Contrast this with the Dutch (and Scandinavian) economic model that has a solid 5-6% savings rate and a well-managed (kept in balance) Social Net to temporarily support those suffering financial difficulties in good and bad times. This system brings general financial stability allowing Dutch banks to continue funding investments and consumers to continue spending -- granted at more moderate levels -- in an economic downturn. Thus, economic declines here are much less severe and sporadic while recoveries are somewhat slower than in the U.S.
Dutch people fundamentally accept this pattern because the quality of life is kept in better contunuity, vacations are still possible, affordable health care is there for all, social-infrastructure investments remain up-to-date. Yes,all this requires higher taxes in Holland than in America. But people generally accept this
also as being right because they receive concrete value and benefits in return and...without gigantic debt generation! The commercial dynamics
thrive as the impressive worldwide presence of Dutch firms attests to this fact (as does a consistently low unemployment growth rate in the 5% range).

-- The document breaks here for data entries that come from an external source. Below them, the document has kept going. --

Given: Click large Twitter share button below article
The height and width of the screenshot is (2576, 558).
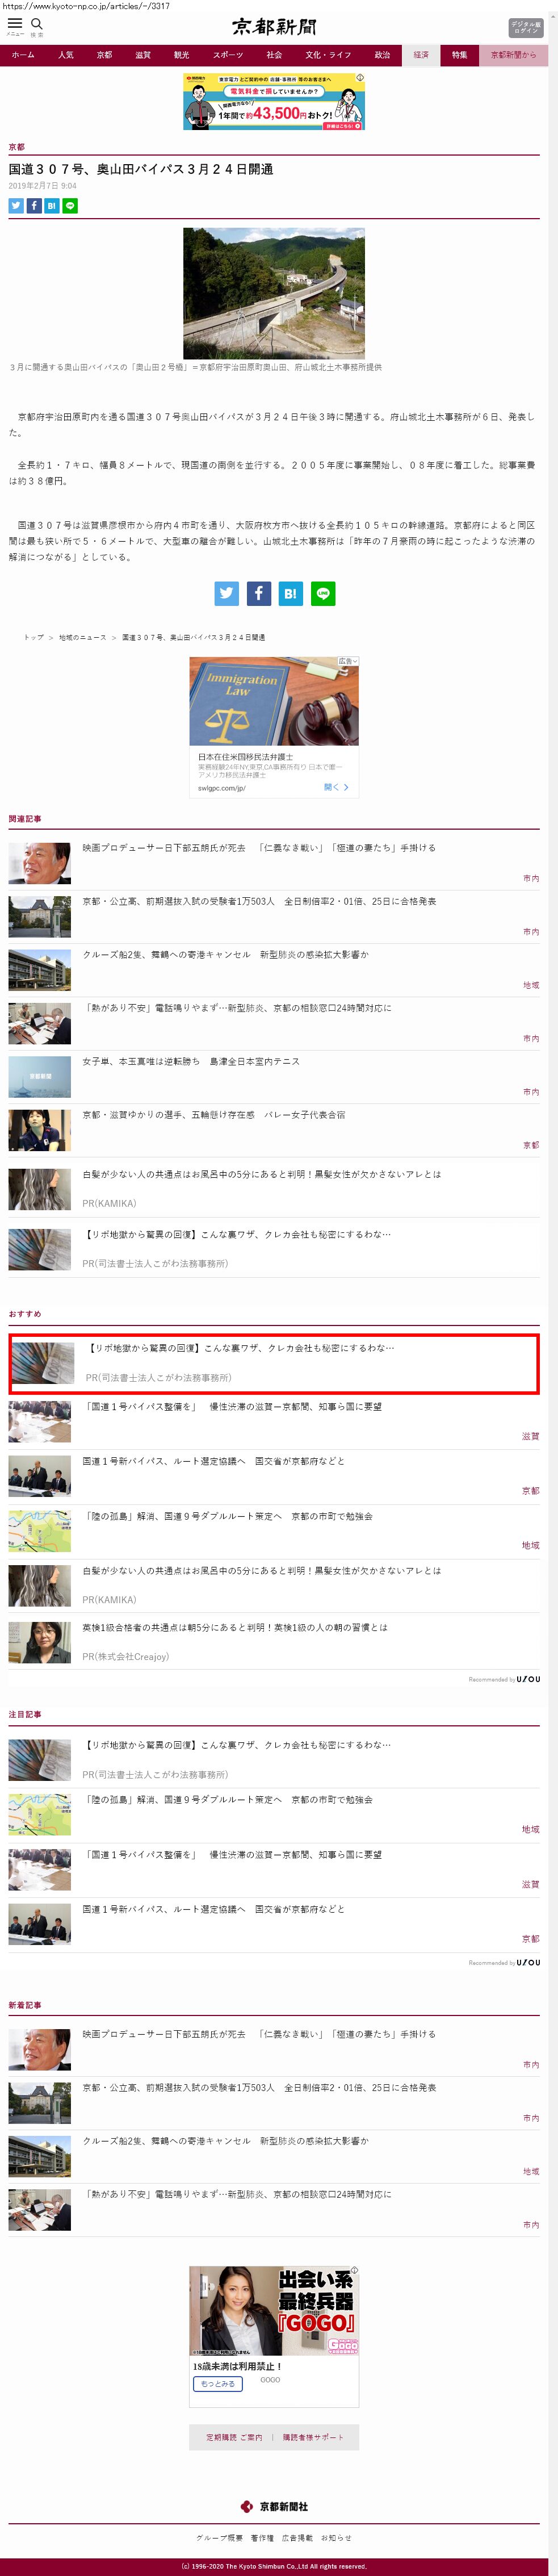Looking at the screenshot, I should pyautogui.click(x=226, y=593).
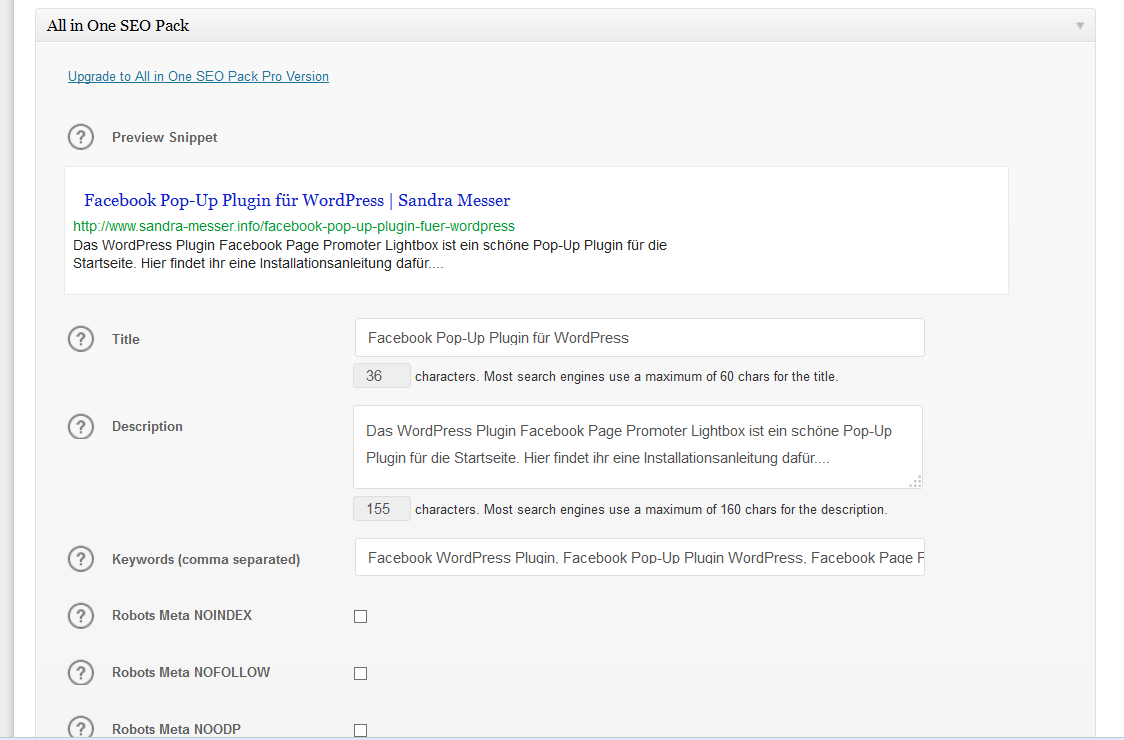The width and height of the screenshot is (1124, 740).
Task: Enable the Robots Meta NOINDEX checkbox
Action: [x=361, y=616]

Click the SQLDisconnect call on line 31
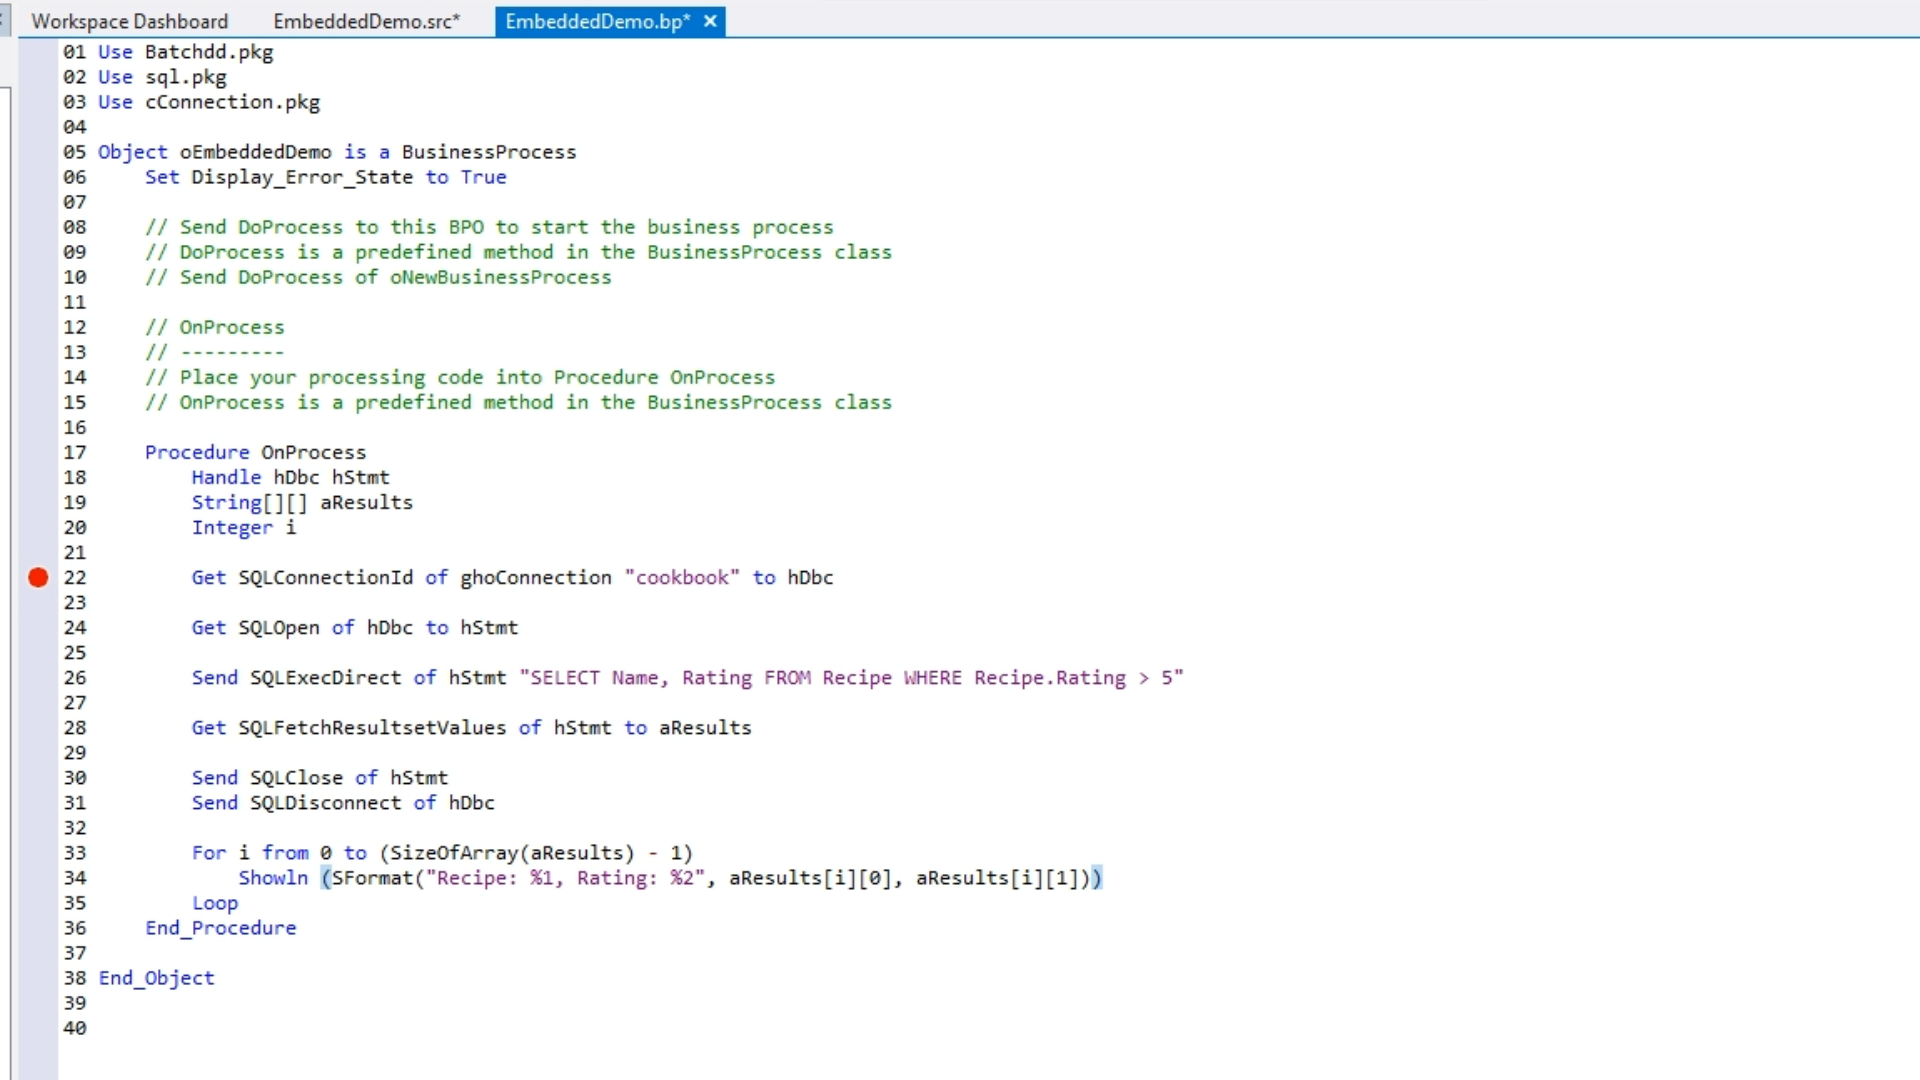click(x=325, y=803)
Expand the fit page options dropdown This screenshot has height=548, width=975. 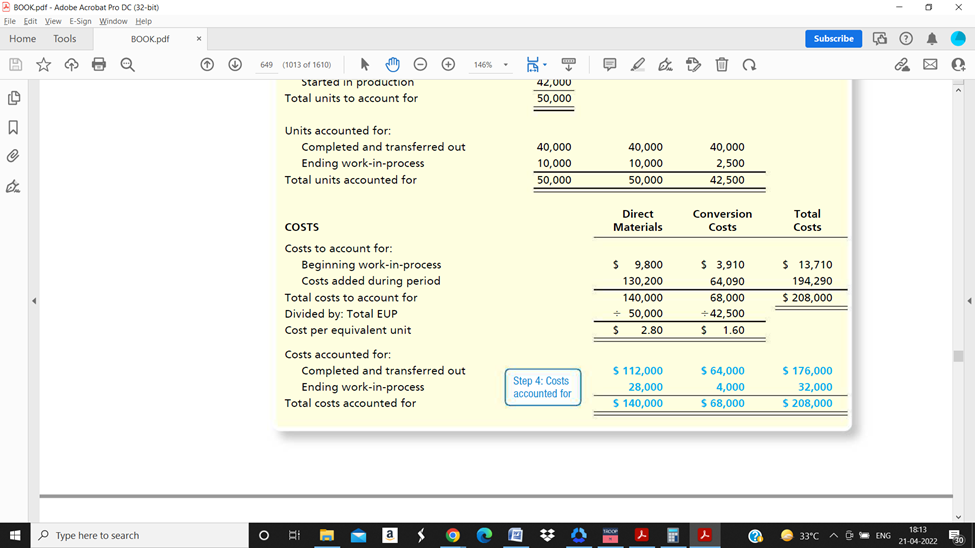coord(545,65)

My point is that the extreme version of our American "consumption model" appears economically inherently unstable when combined with a pauper's savings rate of less than 1% (and even negative recently). It contributes to the growing gap between the haves and have nots while at the same time intensifying normal cyclical downturns. Then shareholder greed, under the guise of "dynamic growth through destruction," kicks in to add to the pain and insecurity of the hard-working middle-class. We thus encourage a nasty, UnAmerican culture where there is no balanced concern for the welfare of the community as well as vested individual interests; where wage-earner interests and loyal contributions to company
success come more in last place to management and shareholder interests.
Consequently, we've become a first-class world military and innovative force, and explorer of the universe ... but a third class provider of quality health care, pre-college education, social-infrastructure investments, concern for the middle class, environmental protection, and a financially sound, transparent government and social security system. Social stratification and an almost cultural narcissistic greed is being nurtured by a self-destructive economic model that promotes consumption, consumption, consumption -- borrow, borrow, borrow .. with "no saving."
Our society desperately needs some bright, new thinking for social-economic reforms that correct these systemic malfunctions in our tired and increasingly dehumanizing economic model. This is not a plea for Marxist socialism from someone who has been an independent enterpreneur his entire life. It's a plea for a better balance among Consumer, Shareholder and Worker interests that is based on equitable, sound financial norms and principles. The social-economic paradigm of low taxes, agressively high consumption, no savings, weak social-infrastructure investment, a costly military establishment, and endless borrowing is a structurally contradictory recipe for further economic pain and injustice for middle-class America. This may even presage a serious general collapse oneday if reforms are not soon undertaken.
The supply-side economics model is bankrupt. It's destroying the ability of the investment cycle to go forward in bad as well as good times, thus not providing an added stabilizing influence when the consumption cycle inevitably slows down. The egregious mistakes noted herein, fortunately, are not part of the The Netherlands and European social-economic model.